From the Fringe to the Mainstream
I can’t recommend this analysis piece at American Journalism Review enough to fellow lizards. It covers the way that kookspiracies arise, and the fauxtroversy assembly lines. It also contains several great tips for journalists. Please read from start to finish, don’t let the lead in with Orly Taitz throw you off because this is much much more than a simple birther debunking.
But Ari Rabin-Havt, vice president of research for the liberal watchdog group Media Matters for America, says conservatives have a highly refined media assembly line for manufacturing scandal and partisan outrage. Stories that start with a few influential bloggers (Rabin-Havt cites Jim Hoft of Gateway Pundit, Alex Jones of Infowars.com and a related radio program, and anti-Islamist blogger Pamela Geller as particularly influential) get amplified by Matt Drudge’s heavily visited Web site and talk-radio programs hosted by Glenn Beck, Michael Savage and others. The last and most important stage, according to Rabin-Havt, is when Fox News picks up the story. “Fox is the gold standard,” he says, because of its visibility and its devoted following among conservatives. “The question is, does [the story] break out of Fox News” and into the rest of the mainstream news media?
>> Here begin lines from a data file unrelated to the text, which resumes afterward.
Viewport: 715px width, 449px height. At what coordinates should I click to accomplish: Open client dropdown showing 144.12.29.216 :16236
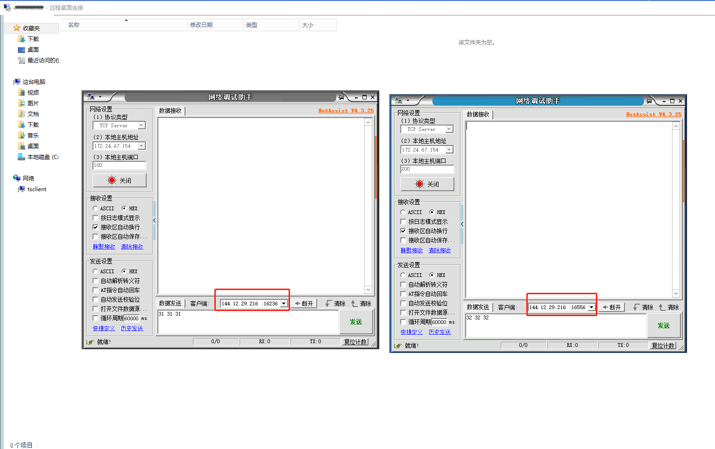[283, 304]
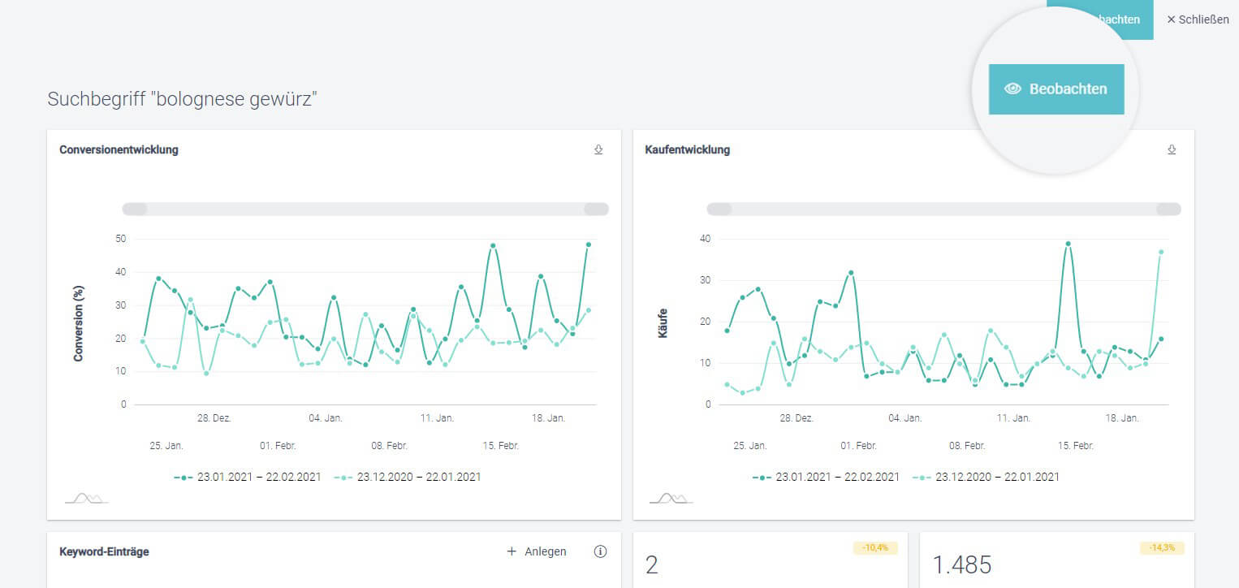The width and height of the screenshot is (1239, 588).
Task: Download the Conversionentwicklung chart data
Action: coord(598,149)
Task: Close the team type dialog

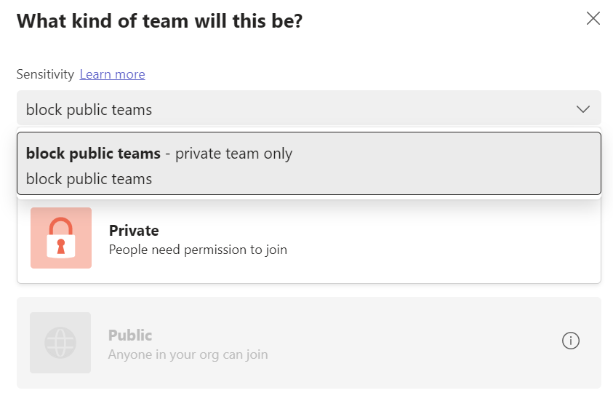Action: pyautogui.click(x=593, y=19)
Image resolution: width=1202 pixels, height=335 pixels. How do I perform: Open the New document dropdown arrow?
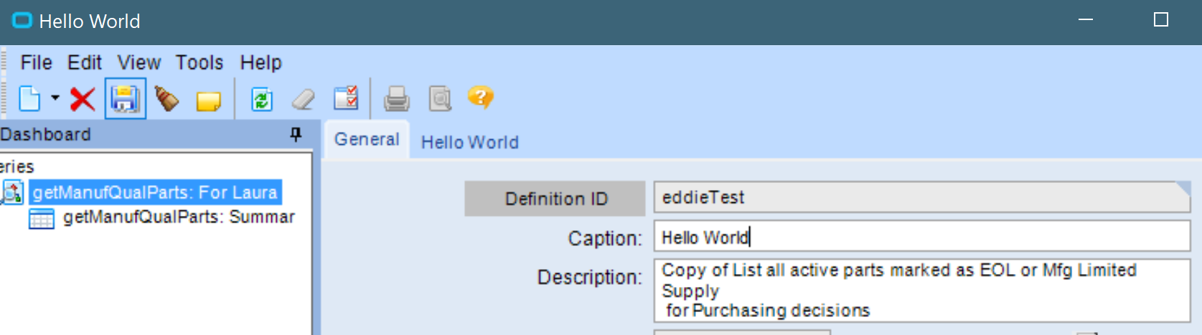(x=55, y=98)
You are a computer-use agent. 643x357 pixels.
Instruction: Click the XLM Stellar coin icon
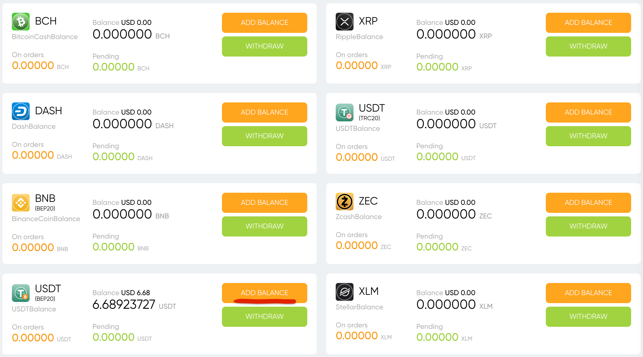coord(345,292)
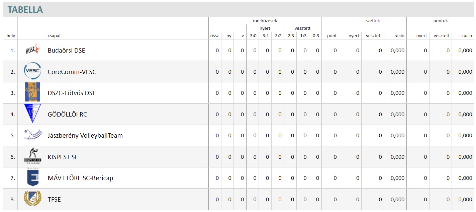Select the Jászberény VolleyballTeam name
The height and width of the screenshot is (212, 476).
tap(85, 136)
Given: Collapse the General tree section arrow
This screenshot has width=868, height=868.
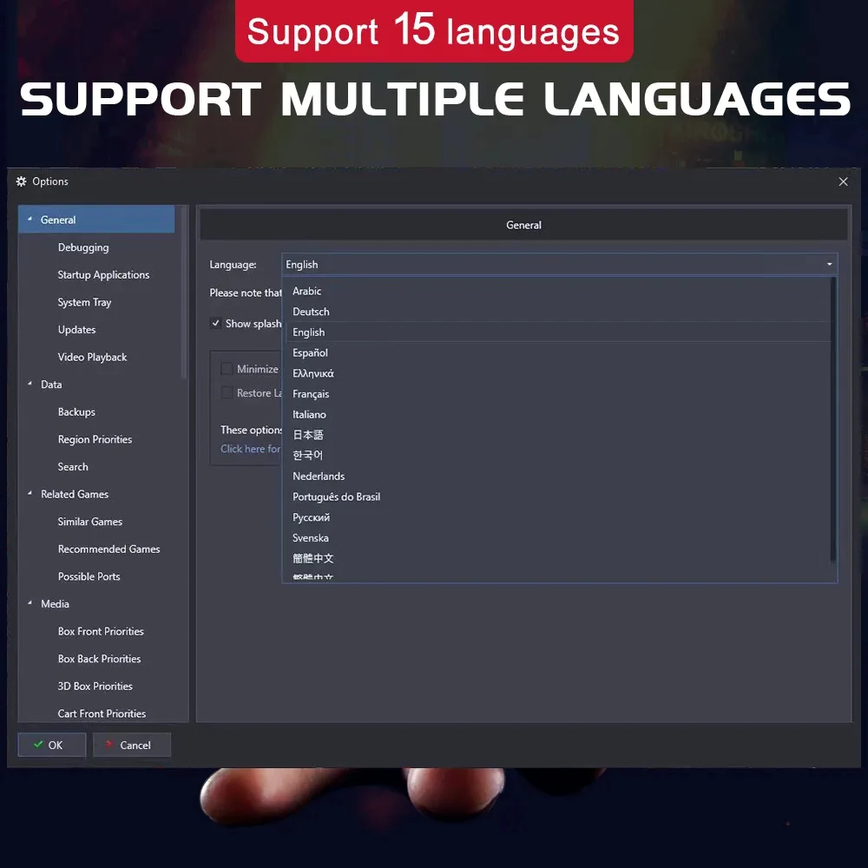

The answer: Not always. Some scandals (or “scandals”) never gain enough oxygen from the mainstream media and die. Social conservatives, for instance, have clamored for the removal of Kevin Jennings, an openly gay educator whom Obama appointed last year as his “safe schools” czar at the Department of Education. Fox’s Hannity has repeatedly denounced Jennings as a “radical” who once pushed for the introduction of “sexually explicit” material in schools and criticized Jennings because he did not contact authorities about a teenage boy who had confided that he was having sex with an older man. But the story never got much traction elsewhere. Jennings remains in his job, and Hannity seems to have moved on.